Now the idea with Laplacian sharpening is basically that we take the second derivative for images, we consider the Laplacian operator which is the sum of two second derivatives and then, we take the original image in our case, the blue curve, and we subtract this laplacian image (second derivatives) from the blue curve.
We can image that we take the blue curve subtract the green curve, we will be lowering this part because we have higher values of the laplacian in the left side. Similarly, in the right region, we could be rasing values of blue curve and in this way, we can manipulate the blue curve such that it becomes more sharp so the gradient of the curve gets steeper.
The red curve is now that I have taking the original image, the blue curve subtracted the scale normalized second derivative.
\[Red = Blue - Green \implies (Res = Original - Laplacian)\]We can see that if we ignore this bump here, we can see the slope of the red curve is now larger than the blue curve, so we have achieved some form of sharpening.
However, apparently also comes at a cost where we get some artifacts out here at this region (red outer parts) and similar down here where the edge starts and ends.
But this gragh is basically the intiituion of what this Laplacian image sharpening algorithm does.
General Algorithm
To formulate it in more general for images, we have image $I$, and what we do is we compute the Laplacian response image $\sigma^2\nabla^2L(x, y: \sigma)$ with scale normalization.
We need the mormalization because if we don’t do this, the green curve will be very low during the substraction, if we choose a high tau, which would mean that it doesn’t really have any effect. So we are in this situation where we actually need to be able to compare an image at two different scales. In this case, it’s the original scale of the blue curve which we know here by construction that it’s 10 and we compare that with the scale that we use to measure the illustration which in this case was tau = 10. And in order to do this in a fair manner, we need to normalize the derivatives.
Official Statement
In general, we can produce a sharpened version of the input image $I(x, y)$ by subtracting the Laplacian response image
\[J_{sharp}(x, y) = I(x, y) - \sigma^2\nabla^2L(x, y;\sigma)\]with $L(x, y; \sigma) = (I * G)(x, y; \sigma)$ and $\nabla^2L = \partial^2L/\partial x^2 + \partial ^2 L/\partial y^2$.

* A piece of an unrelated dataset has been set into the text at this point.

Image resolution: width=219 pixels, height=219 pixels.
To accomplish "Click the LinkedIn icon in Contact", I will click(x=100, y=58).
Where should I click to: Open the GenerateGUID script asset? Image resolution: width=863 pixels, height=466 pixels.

Note: We can use discrete Laplacian filters as described in G&W or the scale normalized Laplacian of Gaussian filter.
The note says we can leave out the scale normalization because then sigma would roughly be equal to 1 except if we use very large filters here.

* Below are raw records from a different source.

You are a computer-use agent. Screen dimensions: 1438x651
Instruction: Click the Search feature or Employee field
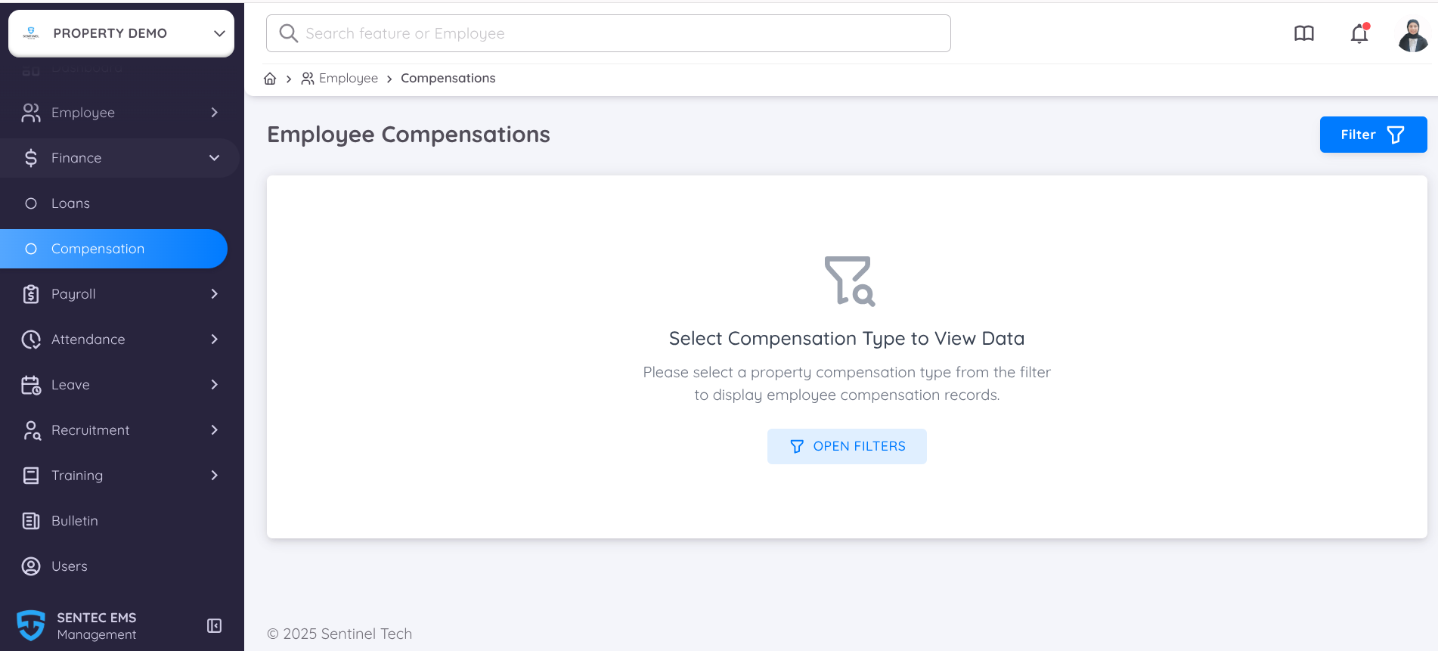607,33
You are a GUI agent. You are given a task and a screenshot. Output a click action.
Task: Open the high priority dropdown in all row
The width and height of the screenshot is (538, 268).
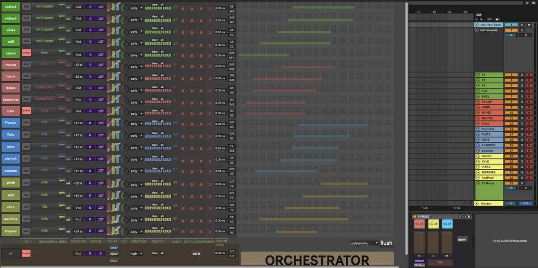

Let’s look at what happens when we apply this to an image.
Implemented using a Laplacian of Gaussian filter with sigma = 1
Here I have a blurred image with a Gaussian filter with the sigma equal to 1, and we happen to know the good value for the scaled of the laplacian filter, so we set it equal to sigma = 1. Then, we apply the algorithm.

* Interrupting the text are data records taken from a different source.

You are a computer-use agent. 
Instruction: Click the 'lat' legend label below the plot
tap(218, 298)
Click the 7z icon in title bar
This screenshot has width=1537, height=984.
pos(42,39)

The third one is the resulting image of the Laplacian with scale normalized.
So we take the original image do the subtraction with the third one, then, we get the sharpened image. => Second
If looking carefully, the scarf and cheek actually look like the edges they are getting more crisp and sharp.
Intepretation - Scale Space
Pass
Laplacian image sharpening and noise
It enhances noise.
Unfortunately, Laplacian image sharpening will have a tendency of boosting any noise that would be in the image.
Here I took again the toy image blurred by gaussian of sigma equal to 1 and I also added some Gaussian noise to each of the pixels not much, but enough that you can visually see this. Then we can see that in the Laplacian image, the noise appears to be boosted. This also means that the sharpened version of the original image also becomes noisier.
Basically, what happens is that, the noise accidentally gets enhanced. And we already know why this is.
If you recall from a previous lecture where we discussed the differential filters and the sensitivity to noise. If we have a noisy signal, it doesn’t actually have to be that much noise. Then, its result gets amplified or enhanced by taking derivatives and this has to do with the thing that we in fact are subtracting two noisy pixels from each other which is the same thing as adding up noise.
Unfortunately, when the differentiation order increases, this effect gets worse and worse. And now we are considering this a second-order derivative in Laplacian image sharpening. This means that it becomes more dominant than if we had done something that would involve the first derivative. => 拉普拉斯作为二阶比一阶受噪声影响更大。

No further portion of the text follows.